Colombia chief prosecutor Viviane Morales resigns
Colombia's chief prosecutor, Viviane Morales, has resigned, days after a court ruled that her appointment in 2010 was invalid.
Ms Morales said she was stepping down because the ruling by the Council of State had undermined her position.
She defended her performance, saying she had tackled "the biggest cases of corruption" in Colombia.
Ms Morales had been under intense scrutiny since her marriage last year to a controversial former guerrilla.
The Council of State ruled on Tuesday that her election by the Supreme Court was invalid because there were not enough judges present when the vote took place.'Inhuman attacks'
President Juan Manuel Santos - who nominated her for the role of chief prosecutor - expressed regret at her departure.
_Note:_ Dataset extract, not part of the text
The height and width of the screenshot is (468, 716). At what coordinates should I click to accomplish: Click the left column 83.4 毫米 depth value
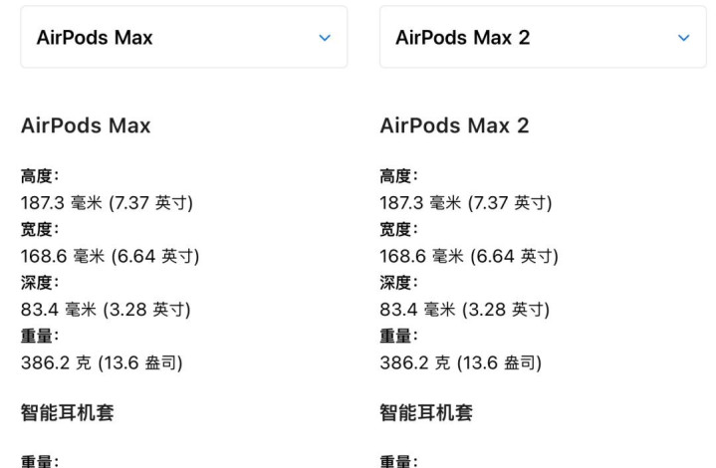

He said she had performed the role with "great dignity, great efficiency, great transparency and great character".
In her resignation speech, Ms Morales said that, under her leadership, the Prosecutor's Office had brought charges in relation to the most serious cases of corruption in Colombia.
Those accused were either "in prison or on the run," she said.
"On my watch there were no untouchables."
Ms Morales complained that she had been the victim of "perverse and inhuman attacks" by journalists and media seeking to force her resignation.
Ms Morales had been criticised over her marriage to Carlos Alonso Lucio, a former congressman and ex-member of the demobilised M-19 guerrilla group, which has been linked to right-wing drug paramilitaries and drug traffickers.
During her period in office she had led prosecutions against several close associates of the former President Alvaro Uribe, including former ministers, for alleged corruption and criminal conspiracy.
Among them were senior officials accused of ordering the DAS intelligence agency to spy on some of Mr Uribe's political opponents.
DAS was disbanded as a result of the scandal.
Ms Morales was the first woman to serve as chief prosecutor, which is considered one of most important public roles in Colombia.